Each provided a different beginning for me to explore, and they were easily explored as well.
Sex was the simplest; I just needed to repeat my experiments that I had conducted during my first attempt weeks ago with Leone, where I harvested Pleasure from intercourse and used it to fulfill my lust for me.
Perhaps leaning into my kinks would provide a more significant yield of Pleasure, and as I indulged in said kinks, I could try to unlock my Lust Mana?
Last time, with Leone, I had rather tame sex as I tried to use the Pleasure I was acquiring and turn it into Lust Mana, which resulted in those heightened or lowered sensitivities to pleasure in general…
Then there was my bloodlust; if I wanted to kill again, wanted to bring something pain and agony, did that not provide its own sense of pleasure for me?
That man in Emor, the one that I had teased and played with for answers, was that not one of the ways I sought out to assuage my bloodlust?
Toying with my prey before pouncing and killing him after getting his mind all sorts of confused as I promised to use him to assuage my sexual appetite, only to kill him afterwards… that provided a large amount of Pleasure for me, and listening to his whimpers and gasps as I ended his life was rather thrilling as well…
Then there was the time that I had killed and killed the Cultists beside Adelina, using my Khopesh to butcher them and utterly tear them apart, ensuring they died a bloody, gruesome death…
That all provided me Pleasure, did it not?
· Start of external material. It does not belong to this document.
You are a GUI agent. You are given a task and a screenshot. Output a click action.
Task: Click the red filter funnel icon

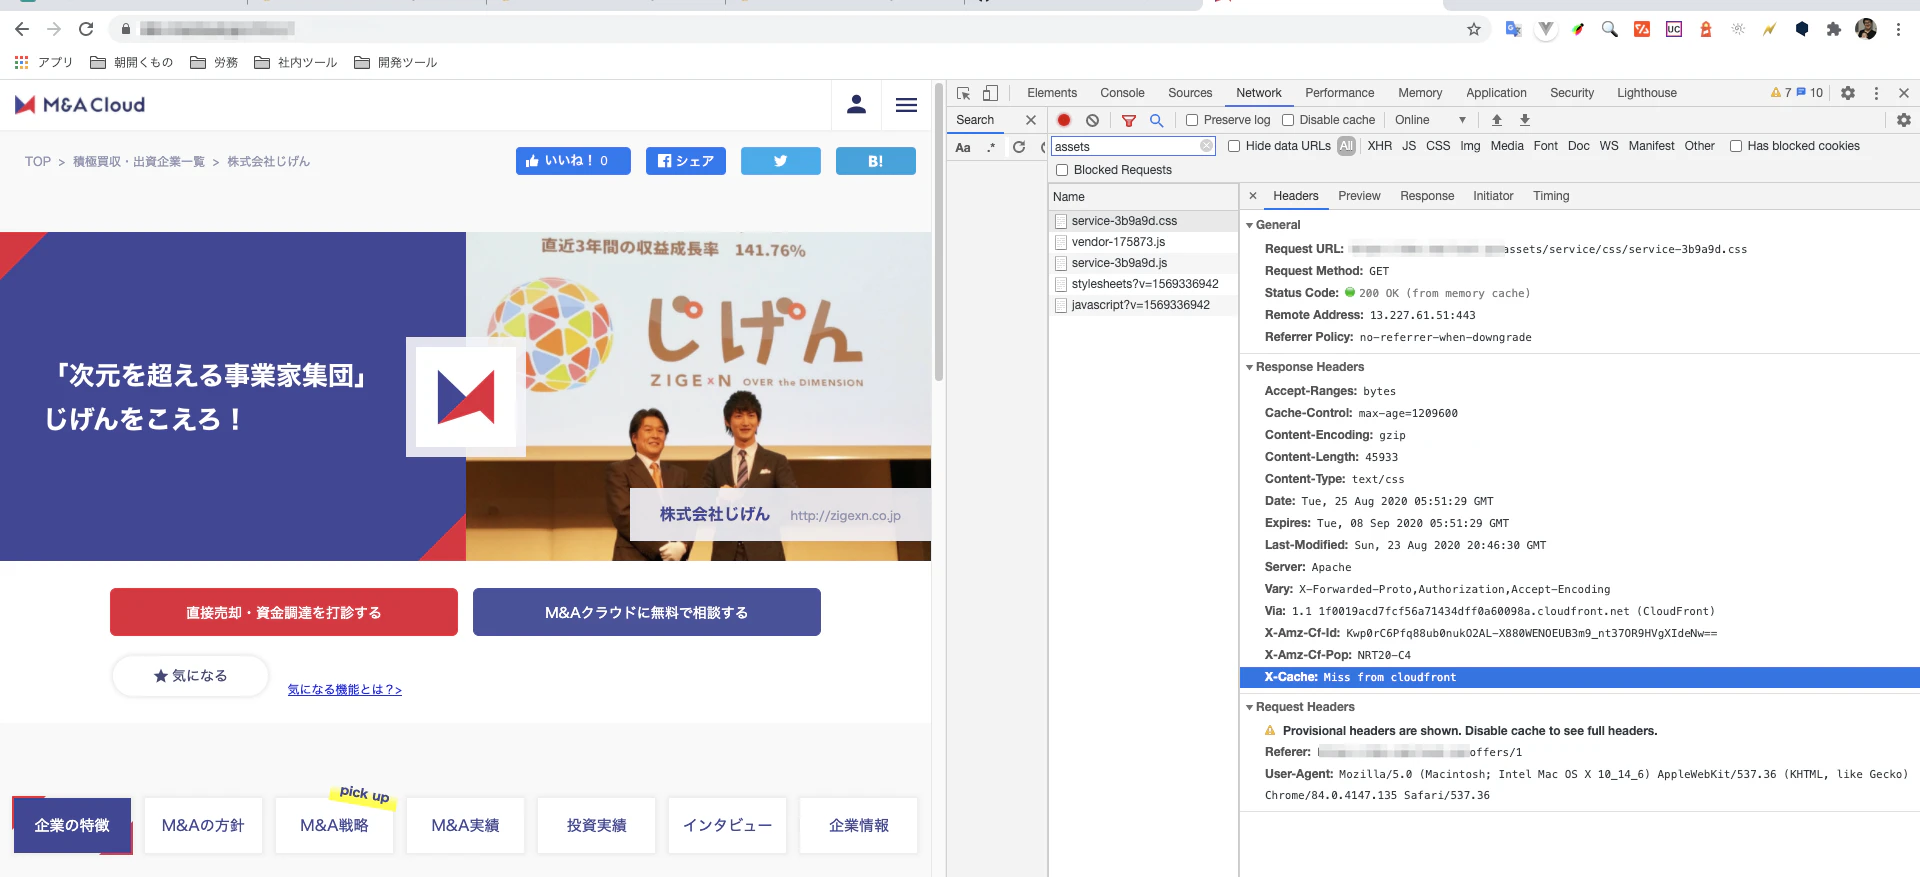point(1129,120)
And as such, it was something that I lusted after, something that was buried and more controlled now, but something that I used to crave, something that I needed for release outside of my time spent getting pounded into a bed…
Then there was the last of the three major lusts of mine, the lust to be of use to all three of my lovers, to the point that they would never need to look anywhere else for someone to fulfill their needs, to help take care of them, and to join them in battle; that there would be no need for them to ever even think about someone else that wasn’t me.
Was that not also something that I craved deep inside my soul?
That the bond between Jahi and I, the mark that Anput had made to my pheromone gland, and the mark that Leone had made to me in general when we first made love… was I not craving for those bonds to remain and grow even deeper, so that there was no feasible way to separate us?
Could I not act upon that lust to acquire Lust Mana?
After all, if I had Lust Mana at my fingertips, I could make them feel pleasures beyond their wildest imaginations, I could fight against Fiends for them, I could be stronger than anyone else we knew…
So doesn’t that mean I am lusting after Lust Mana itself?
Does that count as a source of desire; my desire to get stronger via the acquisition of Lust Mana, which is desire in magical form?
Could I make use of my lust for Lust Mana to pursue my lust for majority possession of my lover’s hearts and minds, which would further amplify my lusts?
Where did it stop..?
Or could I continuously lust for more and more, never finding an end for the power I craved?